START DATA SECTION

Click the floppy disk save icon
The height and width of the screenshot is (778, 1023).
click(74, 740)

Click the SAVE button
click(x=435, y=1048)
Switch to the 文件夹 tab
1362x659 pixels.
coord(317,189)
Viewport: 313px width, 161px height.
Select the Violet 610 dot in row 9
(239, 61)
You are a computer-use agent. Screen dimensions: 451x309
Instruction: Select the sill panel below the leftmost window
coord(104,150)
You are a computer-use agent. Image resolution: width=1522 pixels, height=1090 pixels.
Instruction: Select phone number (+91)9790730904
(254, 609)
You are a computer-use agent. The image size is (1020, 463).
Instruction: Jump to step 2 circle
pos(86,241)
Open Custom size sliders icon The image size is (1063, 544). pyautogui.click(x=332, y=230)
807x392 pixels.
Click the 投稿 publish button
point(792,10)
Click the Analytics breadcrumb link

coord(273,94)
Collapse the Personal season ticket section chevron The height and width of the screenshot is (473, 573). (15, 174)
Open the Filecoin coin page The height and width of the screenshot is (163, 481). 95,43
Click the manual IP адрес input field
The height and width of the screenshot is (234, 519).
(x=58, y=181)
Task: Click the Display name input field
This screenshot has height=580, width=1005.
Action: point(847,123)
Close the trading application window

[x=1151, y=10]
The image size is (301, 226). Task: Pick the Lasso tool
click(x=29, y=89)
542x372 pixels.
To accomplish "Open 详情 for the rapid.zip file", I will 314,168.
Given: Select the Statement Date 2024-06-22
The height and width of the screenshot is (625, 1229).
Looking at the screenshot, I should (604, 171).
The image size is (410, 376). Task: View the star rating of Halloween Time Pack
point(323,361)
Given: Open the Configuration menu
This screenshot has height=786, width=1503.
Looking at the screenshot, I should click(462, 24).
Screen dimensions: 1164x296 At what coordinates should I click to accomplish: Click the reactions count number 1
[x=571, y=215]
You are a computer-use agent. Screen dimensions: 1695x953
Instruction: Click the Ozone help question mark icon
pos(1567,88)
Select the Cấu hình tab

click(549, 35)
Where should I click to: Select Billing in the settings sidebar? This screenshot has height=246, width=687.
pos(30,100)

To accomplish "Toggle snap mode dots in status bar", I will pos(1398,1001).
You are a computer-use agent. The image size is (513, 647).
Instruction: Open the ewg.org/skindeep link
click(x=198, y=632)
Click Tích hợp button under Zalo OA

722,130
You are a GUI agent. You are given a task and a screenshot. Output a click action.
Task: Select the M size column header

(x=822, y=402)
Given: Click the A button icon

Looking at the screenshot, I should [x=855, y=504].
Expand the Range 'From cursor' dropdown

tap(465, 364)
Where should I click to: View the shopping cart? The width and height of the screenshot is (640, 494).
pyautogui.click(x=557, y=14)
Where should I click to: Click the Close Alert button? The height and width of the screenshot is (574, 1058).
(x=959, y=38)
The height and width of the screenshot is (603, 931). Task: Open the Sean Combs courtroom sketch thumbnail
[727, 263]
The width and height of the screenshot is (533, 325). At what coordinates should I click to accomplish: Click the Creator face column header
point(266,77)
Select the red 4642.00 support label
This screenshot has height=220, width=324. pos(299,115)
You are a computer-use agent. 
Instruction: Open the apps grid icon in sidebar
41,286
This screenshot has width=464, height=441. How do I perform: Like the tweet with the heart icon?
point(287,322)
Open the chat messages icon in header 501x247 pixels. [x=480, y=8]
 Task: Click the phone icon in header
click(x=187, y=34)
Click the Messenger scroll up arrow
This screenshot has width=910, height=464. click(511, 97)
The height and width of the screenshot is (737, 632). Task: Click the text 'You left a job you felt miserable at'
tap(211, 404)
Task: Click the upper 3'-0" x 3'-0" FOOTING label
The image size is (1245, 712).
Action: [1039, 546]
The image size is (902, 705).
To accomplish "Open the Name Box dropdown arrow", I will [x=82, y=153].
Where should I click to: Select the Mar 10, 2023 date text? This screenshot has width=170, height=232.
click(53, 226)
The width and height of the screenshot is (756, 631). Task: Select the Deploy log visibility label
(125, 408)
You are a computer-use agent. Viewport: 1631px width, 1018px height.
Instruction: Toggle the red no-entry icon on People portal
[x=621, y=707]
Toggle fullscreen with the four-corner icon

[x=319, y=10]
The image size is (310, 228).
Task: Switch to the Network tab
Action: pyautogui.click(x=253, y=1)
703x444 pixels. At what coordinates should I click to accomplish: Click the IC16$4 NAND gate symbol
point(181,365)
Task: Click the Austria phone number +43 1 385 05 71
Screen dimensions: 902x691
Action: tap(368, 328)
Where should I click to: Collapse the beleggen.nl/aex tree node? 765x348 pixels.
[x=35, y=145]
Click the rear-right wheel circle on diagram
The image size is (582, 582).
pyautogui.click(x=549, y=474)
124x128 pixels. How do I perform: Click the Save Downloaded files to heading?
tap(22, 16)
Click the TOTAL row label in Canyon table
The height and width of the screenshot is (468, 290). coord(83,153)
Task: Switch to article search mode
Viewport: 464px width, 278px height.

END DATA SECTION

WHAT YOU HAVE TO DO
Each record needs to be given again exactly.

ANSWER BOX
Click the floppy disk save icon
The height and width of the screenshot is (778, 1023).
click(74, 740)

Click the SAVE button
click(x=435, y=1048)
Switch to the 文件夹 tab
1362x659 pixels.
coord(317,189)
Viewport: 313px width, 161px height.
Select the Violet 610 dot in row 9
(239, 61)
You are a computer-use agent. Screen dimensions: 451x309
Instruction: Select the sill panel below the leftmost window
coord(104,150)
You are a computer-use agent. Image resolution: width=1522 pixels, height=1090 pixels.
Instruction: Select phone number (+91)9790730904
(254, 609)
You are a computer-use agent. The image size is (1020, 463).
Instruction: Jump to step 2 circle
pos(86,241)
Open Custom size sliders icon The image size is (1063, 544). pyautogui.click(x=332, y=230)
807x392 pixels.
Click the 投稿 publish button
point(792,10)
Click the Analytics breadcrumb link

coord(273,94)
Collapse the Personal season ticket section chevron The height and width of the screenshot is (473, 573). (15, 174)
Open the Filecoin coin page The height and width of the screenshot is (163, 481). 95,43
Click the manual IP адрес input field
The height and width of the screenshot is (234, 519).
(x=58, y=181)
Task: Click the Display name input field
This screenshot has height=580, width=1005.
Action: point(847,123)
Close the trading application window

[x=1151, y=10]
The image size is (301, 226). Task: Pick the Lasso tool
click(x=29, y=89)
542x372 pixels.
To accomplish "Open 详情 for the rapid.zip file", I will 314,168.
Given: Select the Statement Date 2024-06-22
The height and width of the screenshot is (625, 1229).
Looking at the screenshot, I should (604, 171).
The image size is (410, 376). Task: View the star rating of Halloween Time Pack
point(323,361)
Given: Open the Configuration menu
This screenshot has height=786, width=1503.
Looking at the screenshot, I should click(462, 24).
Screen dimensions: 1164x296 At what coordinates should I click to accomplish: Click the reactions count number 1
[x=571, y=215]
You are a computer-use agent. Screen dimensions: 1695x953
Instruction: Click the Ozone help question mark icon
pos(1567,88)
Select the Cấu hình tab

click(549, 35)
Where should I click to: Select Billing in the settings sidebar? This screenshot has height=246, width=687.
pos(30,100)

To accomplish "Toggle snap mode dots in status bar", I will pos(1398,1001).
You are a computer-use agent. The image size is (513, 647).
Instruction: Open the ewg.org/skindeep link
click(x=198, y=632)
Click Tích hợp button under Zalo OA

722,130
You are a GUI agent. You are given a task and a screenshot. Output a click action.
Task: Select the M size column header

(x=822, y=402)
Given: Click the A button icon

Looking at the screenshot, I should [x=855, y=504].
Expand the Range 'From cursor' dropdown

tap(465, 364)
Where should I click to: View the shopping cart? The width and height of the screenshot is (640, 494).
pyautogui.click(x=557, y=14)
Where should I click to: Click the Close Alert button? The height and width of the screenshot is (574, 1058).
(x=959, y=38)
The height and width of the screenshot is (603, 931). Task: Open the Sean Combs courtroom sketch thumbnail
[727, 263]
The width and height of the screenshot is (533, 325). At what coordinates should I click to accomplish: Click the Creator face column header
point(266,77)
Select the red 4642.00 support label
This screenshot has height=220, width=324. pos(299,115)
You are a computer-use agent. 
Instruction: Open the apps grid icon in sidebar
41,286
This screenshot has width=464, height=441. How do I perform: Like the tweet with the heart icon?
point(287,322)
Open the chat messages icon in header 501x247 pixels. [x=480, y=8]
 Task: Click the phone icon in header
click(x=187, y=34)
Click the Messenger scroll up arrow
This screenshot has width=910, height=464. click(511, 97)
The height and width of the screenshot is (737, 632). Task: Click the text 'You left a job you felt miserable at'
tap(211, 404)
Task: Click the upper 3'-0" x 3'-0" FOOTING label
The image size is (1245, 712).
Action: [1039, 546]
The image size is (902, 705).
To accomplish "Open the Name Box dropdown arrow", I will [x=82, y=153].
Where should I click to: Select the Mar 10, 2023 date text? This screenshot has width=170, height=232.
click(53, 226)
The width and height of the screenshot is (756, 631). Task: Select the Deploy log visibility label
(125, 408)
You are a computer-use agent. Viewport: 1631px width, 1018px height.
Instruction: Toggle the red no-entry icon on People portal
[x=621, y=707]
Toggle fullscreen with the four-corner icon

[x=319, y=10]
The image size is (310, 228).
Task: Switch to the Network tab
Action: pyautogui.click(x=253, y=1)
703x444 pixels. At what coordinates should I click to accomplish: Click the IC16$4 NAND gate symbol
point(181,365)
Task: Click the Austria phone number +43 1 385 05 71
Screen dimensions: 902x691
Action: tap(368, 328)
Where should I click to: Collapse the beleggen.nl/aex tree node? 765x348 pixels.
[x=35, y=145]
Click the rear-right wheel circle on diagram
The image size is (582, 582).
pyautogui.click(x=549, y=474)
124x128 pixels. How do I perform: Click the Save Downloaded files to heading?
tap(22, 16)
Click the TOTAL row label in Canyon table
The height and width of the screenshot is (468, 290). coord(83,153)
Task: Switch to article search mode
Viewport: 464px width, 278px height.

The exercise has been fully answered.